Exercise inputs:
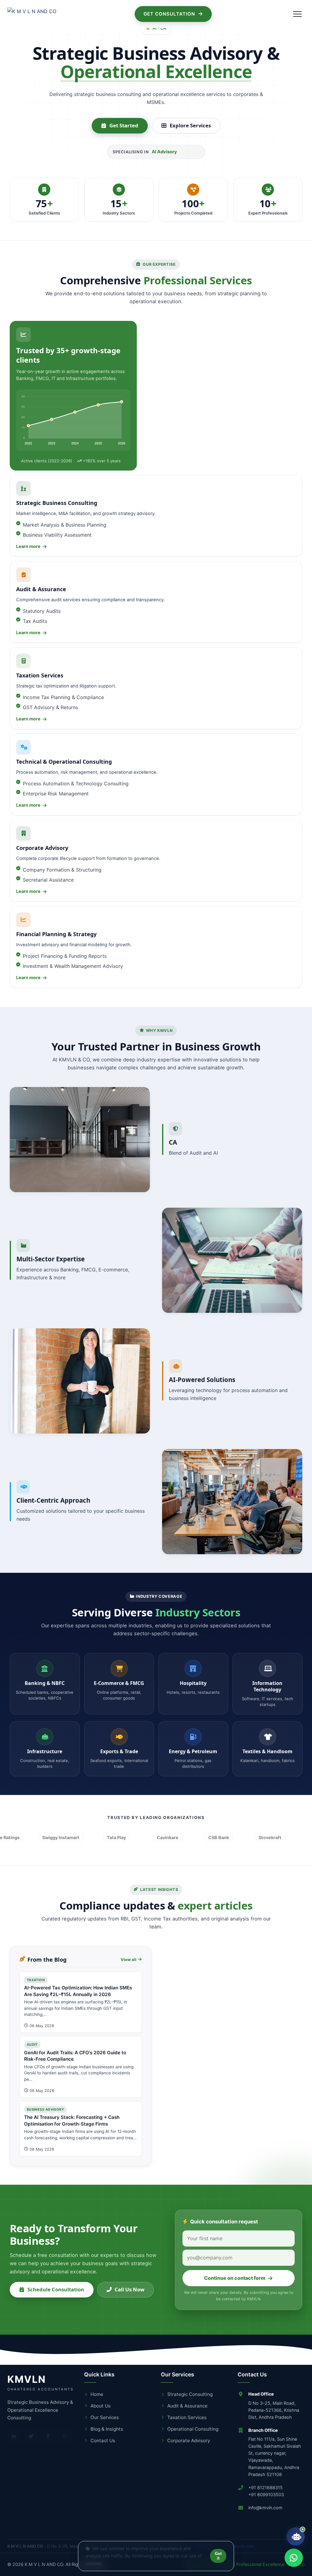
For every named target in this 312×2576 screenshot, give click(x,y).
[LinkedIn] (14, 2436)
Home (96, 2394)
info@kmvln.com (265, 2507)
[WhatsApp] (65, 2436)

Your assignment:
Copy the whole listing exactly, excluding the pictures in it.

Output for this exercise:
For every named target in this 312×2576 screenshot, give click(x,y).
[LinkedIn] (14, 2436)
Home (96, 2394)
info@kmvln.com (265, 2507)
[WhatsApp] (65, 2436)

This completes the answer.